- Relator(a)
- Ministro João Otávio de Noronha
- Órgão julgador
- Quarta Turma
- Data do julgamento
- 26/05/2025
- Data de publicação
- 02/06/2025
STJ – Acórdão, Rel. Ministro João Otávio de Noronha, Quarta Turma, j. 26/05/2025, p. 02/06/2025
DIREITO PROCESSUAL CIVIL. AGRAVO INTERNO. CITAÇÃO POSTAL DE PESSOA FÍSICA. COMPARECIMENTO ESPONTÂNEO. AGRAVO PARCIALMENTE PROVIDO. I. Caso em exame 1. Agravo interno interposto contra decisão que reconheceu a invalidade da citação de pessoa física em ação de execução de título extrajudicial, em razão de a citação ter sido recebida por terceiro, e julgou prejudicado o pedido de concessão de efeito suspensivo. 2. Ação de execução de título extrajudicial promovida por empresa contra avalista e garantidor da obrigação, com embargos à execução opostos pelo executado, alegando a invalidade da citação e a tempestividade dos embargos. II. Questão em discussão 3. A questão em discussão consiste em saber se a citação postal de pessoa física, recebida por terceiro, é válida e se o comparecimento espontâneo do executado supre a nulidade da citação. III. Razões de decidir 4. O entendimento do Tribunal de origem vai de encontro aos parâmetros estabelecidos pela jurisprudência do STJ, no sentido de que a citação postal de pessoa física deve ser entregue diretamente ao citando, com sua assinatura no aviso de recebimento, sob pena de nulidade do ato. 5. O comparecimento espontâneo do réu ao processo supre a nulidade da citação, conforme o art. 239, § 1º, do CPC, iniciando-se a contagem do prazo recursal a partir desse comparecimento. IV. Dispositivo e tese 6. Agravo parcialmente provido.

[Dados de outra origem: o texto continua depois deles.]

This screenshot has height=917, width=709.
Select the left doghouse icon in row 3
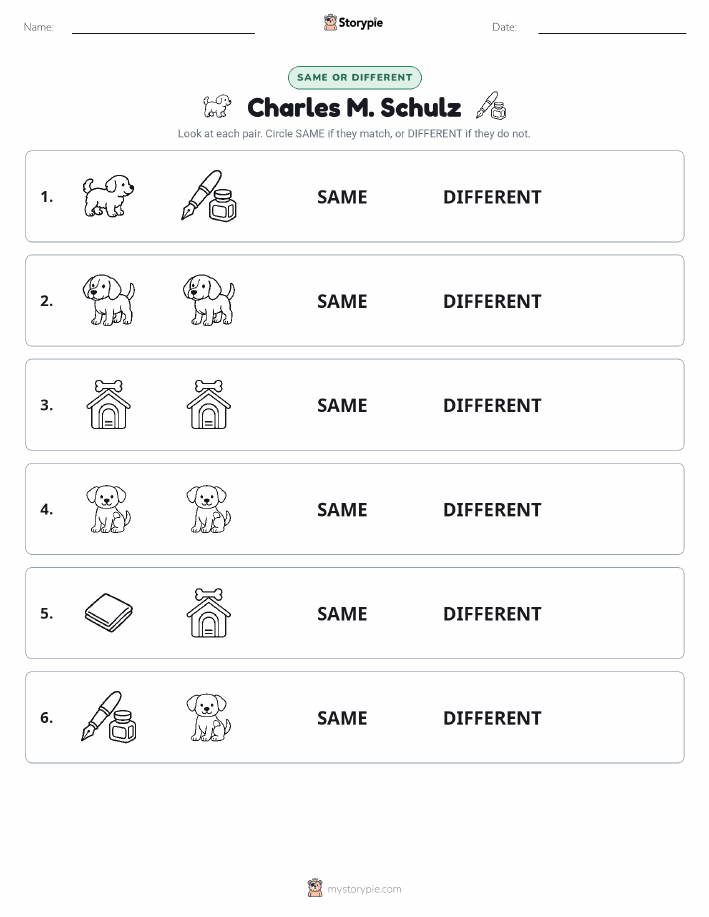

Tese de julgamento: "1. A citação postal de pessoa física deve ser entregue diretamente ao citando, sob pena de nulidade. 2. O comparecimento espontâneo do réu supre a nulidade da citação e inicia a contagem do prazo recursal". Dispositivos relevantes citados: CPC/2015, art. 239, § 1º; CPC/2015, art. 248, § 1º.Jurisprudência relevante citada: STJ, AgInt no AREsp n. 2.489.589/PR, relator Ministro Herman Benjamin, Segunda Turma, julgado em 19/8/2024; STJ, AgInt no AREsp n. 2.023.670/SP, relator Ministro Raul Araújo, Quarta Turma, julgado em 16/5/2022; STJ, REsp n. 1.840.466/SP, relator Ministro Marco Aurélio Bellizze, Terceira Turma, julgado em 16/6/2020. (AgInt no AREsp n. 2.316.743/SP, relator Ministro João Otávio de Noronha, Quarta Turma, julgado em 26/5/2025, DJEN de 2/6/2025.)